------ Documento de origem

Morace e sua equipe apostam que nosso atual momento é o de um “Renascimento 2.0”, ligado diretamente às inovações tecnológicas e às possibilidades crescentes de construção de si em redes que o mercado mundial lhe oferece em seu cotidiano. Com toda a retórica sedutora do consumo enquanto felicidade, do capitalismo enquanto espaço de criatividade e potencialização da estética de si, o livro nos conduz em um Admirável Mundo Novo em que as populações mundiais não se dividem mais em grupos políticos ou econômicos, mas sim em grupos de Megatrends, ou seja, de Mega tendências de comportamento e consumo. Seja em Seul, no Rio, em Berlim ou em Estocolmo, somos potencialmente todos iguais frente nossa capacidade de criar e reinventar o mundo que nos cerca. Cito o livro:
“O objetivo destas páginas é o de colocar o mercado no centro de uma nova visão estratégica que concilia a qualidade dos produtos, do management e da vida cotidiana, segundo uma prática interdisciplinar, inovadora e humanística, afastando o fantasma da visão econômico-cêntrica proposta pelo capitalismo e das finanças tipicamente anglo-saxônicas que está se redimensionando no mundo inteiro, abandonando a velha lógica de uma globalização surda a qualquer diferença, que esmaga o genius loci do s povos e países, na era da globalização”.
Como crítica automática a todo esse pensamento, vem a idéia clara de que o FCL pensa isso a partir da Europa. De Milão, mais precisamente. Quem consome design e tecnologia está, claro, altamente inserido no mercado e na possibilidade de vivê-lo e inventá-lo. tem dinheiro, acesso e estabilidade para consumir o que for oferecido. A visão contrária do FCL à “surda globalização” não luta contra as desigualdades econômicas, mas sim contra as desigualdades de acesso aos produtos. É claro, voltamos aqui à questão eterna: não é porque há mais de um bilhão de miseráveis no mundo que todos precisam viver voltados para isso. Cada um com seu cada qual. Mas o intrigante desse livro do FCL é o deslocamento do pensamento sociológico sobre o comportamento humano de forma tão radical para a esfera do mercado, do consumo e da produção de marcas e modelos de venda.

------------
------ Dados

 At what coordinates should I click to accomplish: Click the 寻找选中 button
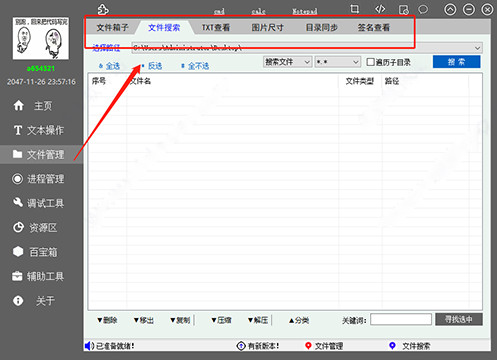(459, 319)
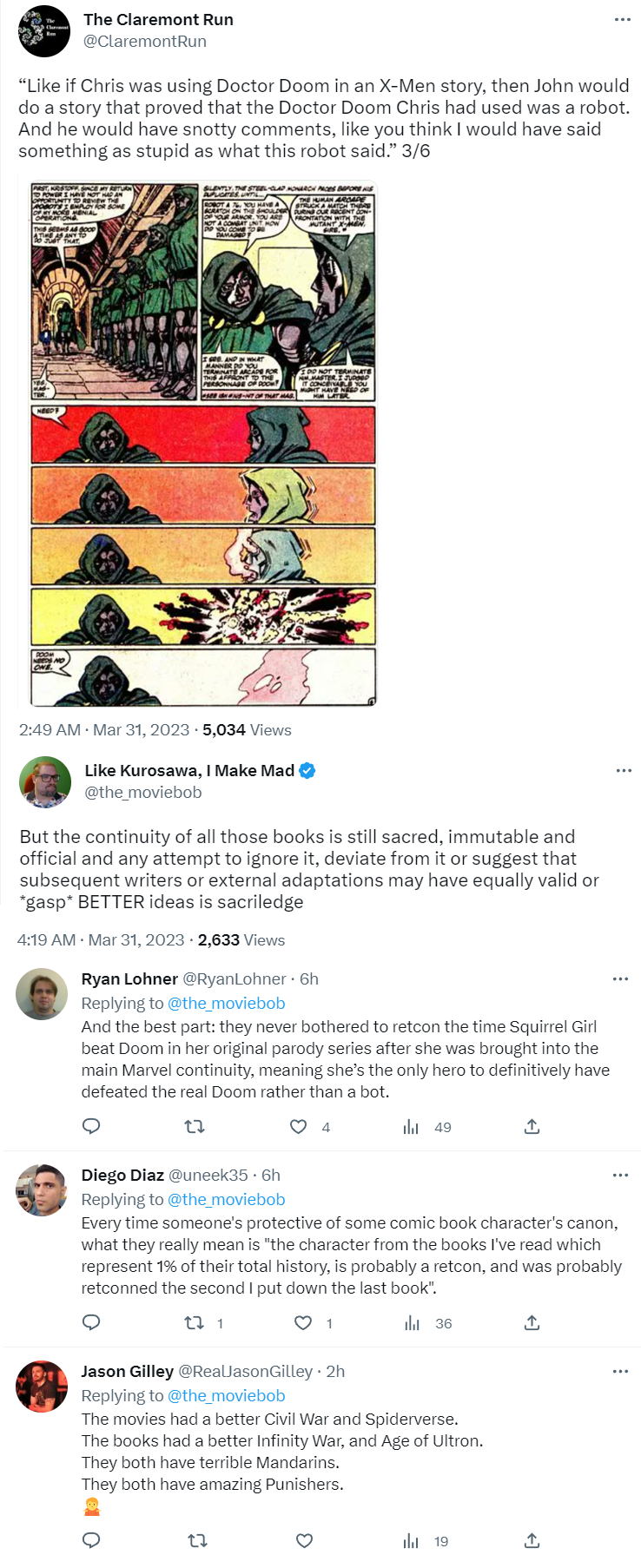The height and width of the screenshot is (1568, 641).
Task: Expand more menu on Ryan Lohner's reply
Action: (620, 978)
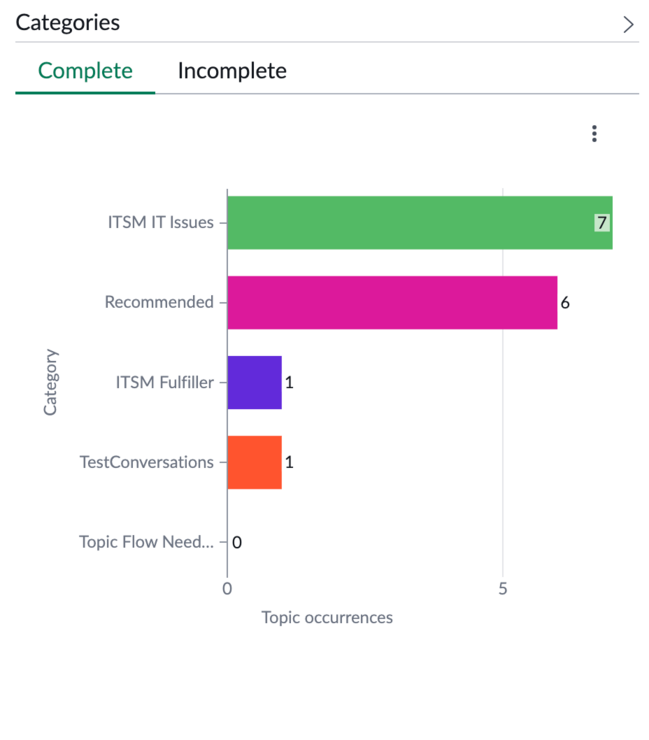
Task: Click the vertical Category axis title
Action: point(50,382)
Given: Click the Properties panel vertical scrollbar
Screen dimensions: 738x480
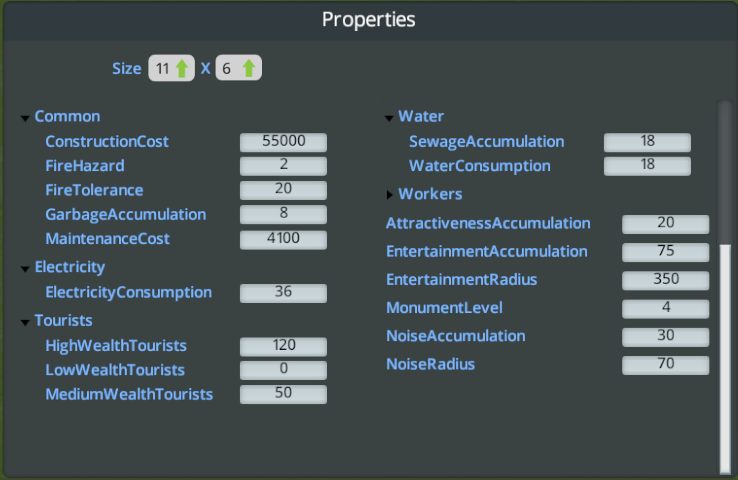Looking at the screenshot, I should (725, 350).
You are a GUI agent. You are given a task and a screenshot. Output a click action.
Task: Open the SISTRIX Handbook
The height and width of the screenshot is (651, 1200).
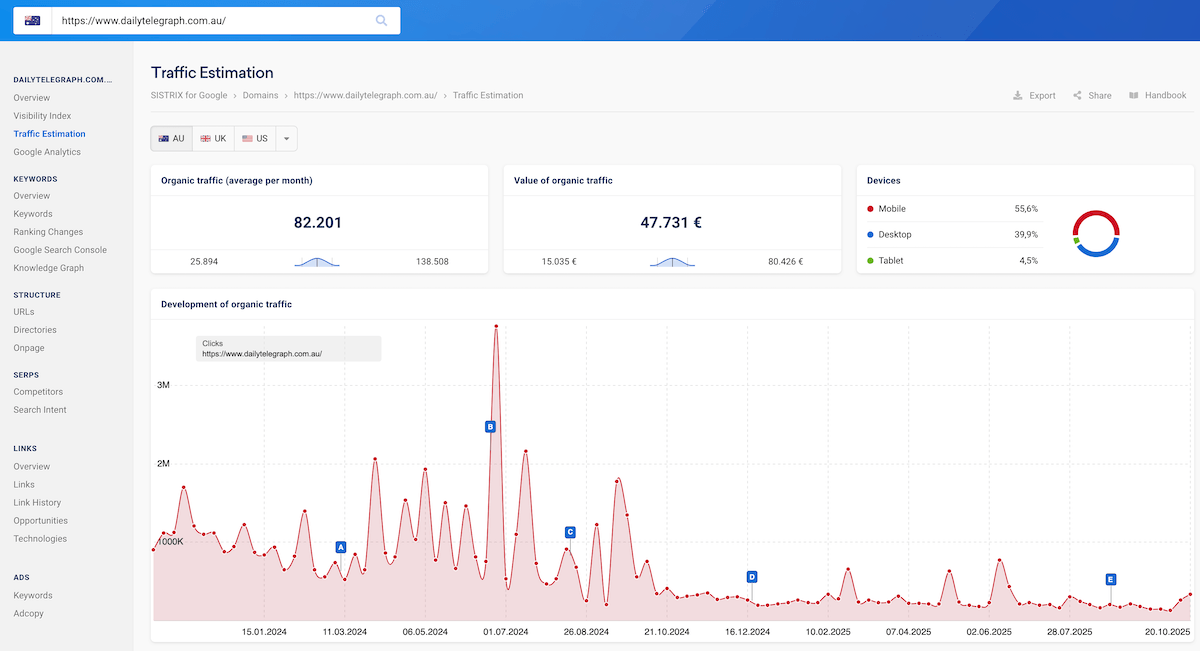pos(1157,95)
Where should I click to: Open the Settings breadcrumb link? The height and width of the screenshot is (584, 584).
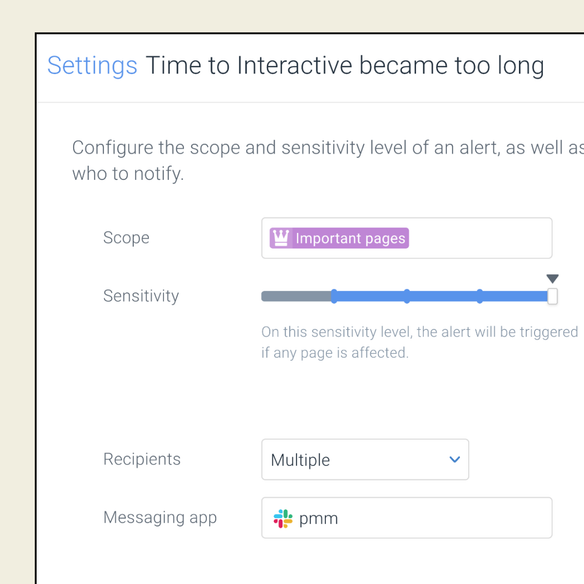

------------

## Tarefa proposta 1
Traduza para o inglês esta frase do documento de origem: "Seja em Seul, no Rio, em Berlim ou em Estocolmo, somos potencialmente todos iguais frente nossa capacidade de criar e reinventar o mundo que nos cerca."
## Tarefa proposta 2
Transcreva do documento de origem o trecho que começa em "Como crítica automática" e termina em "modelos de venda.".

## Resposta redigida 1
Whether in Seoul, in Rio, in Berlin or in Stockholm, we are all potentially equal in our capacity to create and reinvent the world around us.

## Resposta redigida 2
Como crítica automática a todo esse pensamento, vem a idéia clara de que o FCL pensa isso a partir da Europa. De Milão, mais precisamente. Quem consome design e tecnologia está, claro, altamente inserido no mercado e na possibilidade de vivê-lo e inventá-lo. tem dinheiro, acesso e estabilidade para consumir o que for oferecido. A visão contrária do FCL à “surda globalização” não luta contra as desigualdades econômicas, mas sim contra as desigualdades de acesso aos produtos. É claro, voltamos aqui à questão eterna: não é porque há mais de um bilhão de miseráveis no mundo que todos precisam viver voltados para isso. Cada um com seu cada qual. Mas o intrigante desse livro do FCL é o deslocamento do pensamento sociológico sobre o comportamento humano de forma tão radical para a esfera do mercado, do consumo e da produção de marcas e modelos de venda.